The overlooked Quaker from Rhode Island who won the American Revolution's crucial southern campaign and helped to set up the final victory of American independence at Yorktown
Nathanael Greene is a revolutionary hero who has been lost to history. Although places named in his honor dot city and country, few people know his quintessentially American story as a self-made, self-educated military genius who renounced his Quaker upbringing-horrifying his large family-to take up arms against the British. Untrained in military matters when he joined the Rhode Island militia in 1774, he quickly rose to become Washington's right-hand man and heir apparent. After many daring exploits during the war's first four years (and brilliant service as the army's quartermaster), he was chosen in 1780 by Washington to replace the routed Horatio Gates in South Carolina.
Greene's southern campaign, which combined the forces of regular troops with bands of irregulars, broke all the rules of eighteenth-century warfare and foreshadowed the guerrilla wars of the nineteenth and twentieth centuries. His opponent in the south, Lord Cornwallis, wrote, "Greene is as dangerous as Washington. I never feel secure when I am encamped in his neighborhood.
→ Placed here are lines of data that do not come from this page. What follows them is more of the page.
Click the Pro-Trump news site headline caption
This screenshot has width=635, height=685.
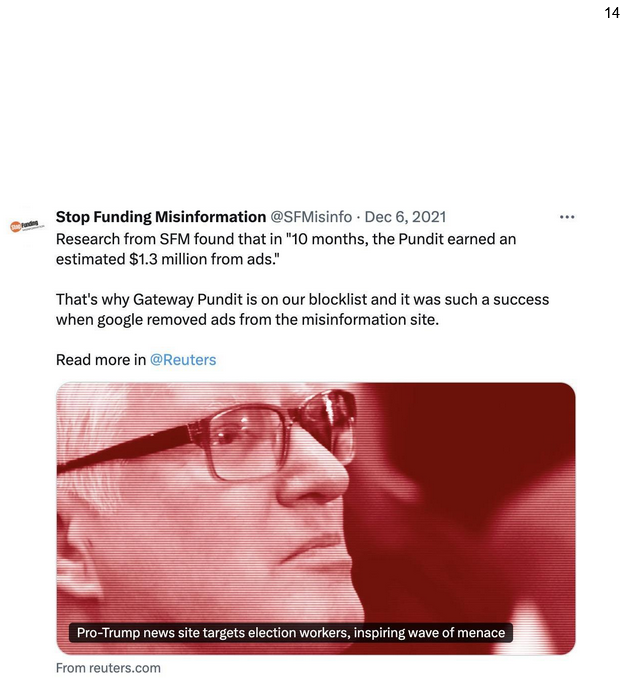[290, 633]
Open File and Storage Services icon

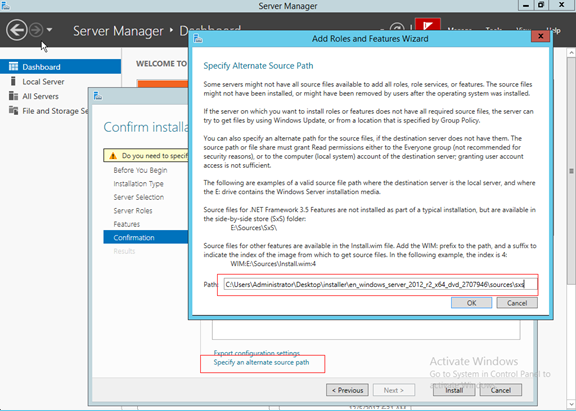tap(13, 110)
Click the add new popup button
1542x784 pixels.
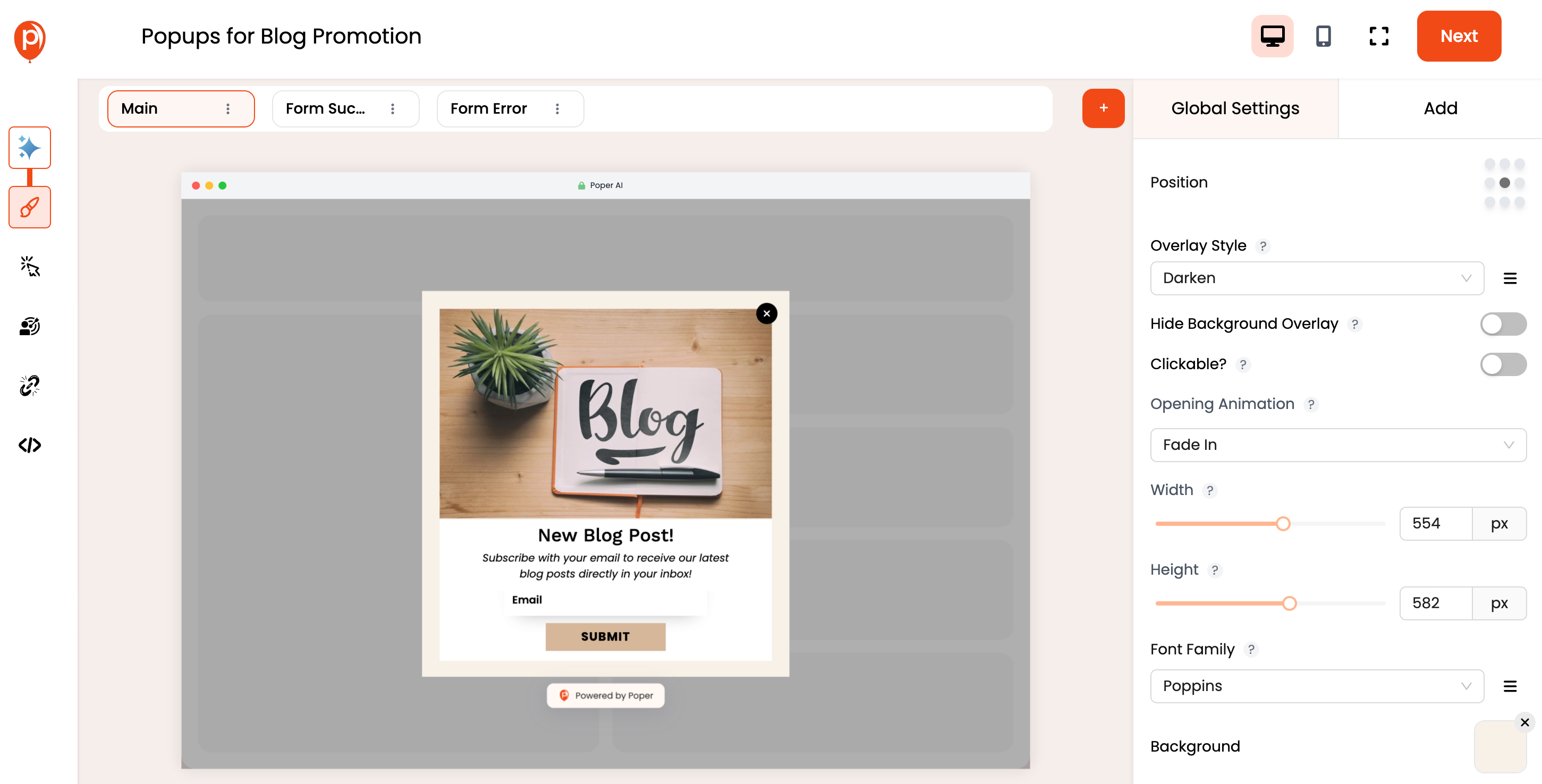[x=1102, y=108]
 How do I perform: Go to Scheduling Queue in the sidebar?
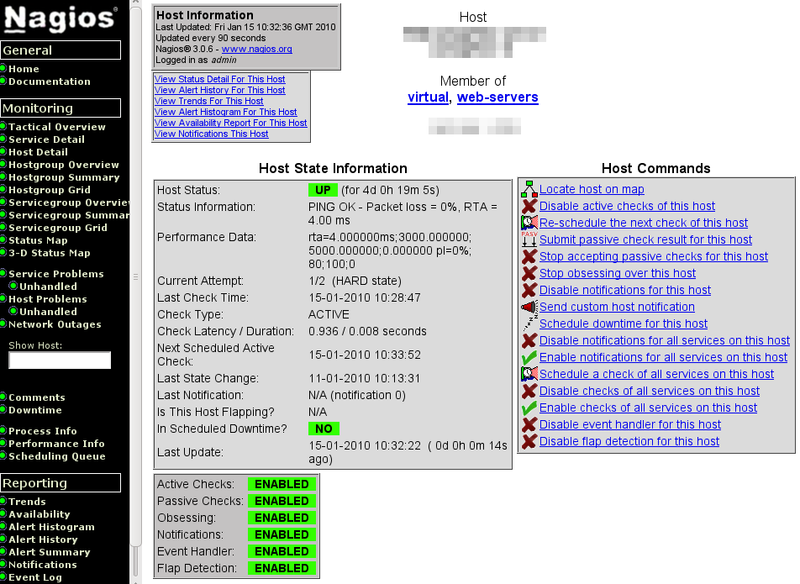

He is vigilant, enterprising, and full of resources." Greene's ingenious tactics sapped the British of their strength and resolve even as they "won" nearly every battle. Terry Golway argues that Greene's appointment as commander of the American Southern Army was the war's decisive moment, and this bold new book returns Greene to his proper place in the Revolutionary era's pantheon.
"Washington said if he went down in battle, Greene was his choice to succeed him. Read this book and you will understand why." -- Joseph J. Ellis, author of His Excellency: George Washington
Born into a prosperous Quaker family in Rhode Island, Greene (1742 1786) had no formal education and remained at his family's forge into his 30s, when he abruptly abjured pacifism as the Revolution gathered steam. Through thorough research, Golway (So Others Might Live: A History of New York's Bravest), who has written for American Heritage, makes Greene's numerous and complex accomplishments accessible, committing few excesses of patriotism (and fewer of psychobiography). From the Revolution's earliest stages, Greene was appointed commanding general of the Rhode Island contingent in the Patriots' siege of Boston; Golway shows him as one of Washington's most trusted subordinates, with a mixed record as a field commander and a good one as a very reluctant quartermaster-general (a job that made making bricks without straw look simple). In the war's darkest days, in late 1780, Greene was appointed commander in the Southern theater, where the British had nearly swept all before them. Without ever winning a major battle, Greene, Golway shows, kept his army in the field, supported Patriot militias and suppressed Tory ones, undercut British logistics, eventually forced Cornwallis north to Yorktown and besieged Charleston. Along the way he married and had a lively family life, became a slave-owner (through owning land in Georgia) and then died of sunstroke and asthma. Golway makes a convincing case that Greene should be better known.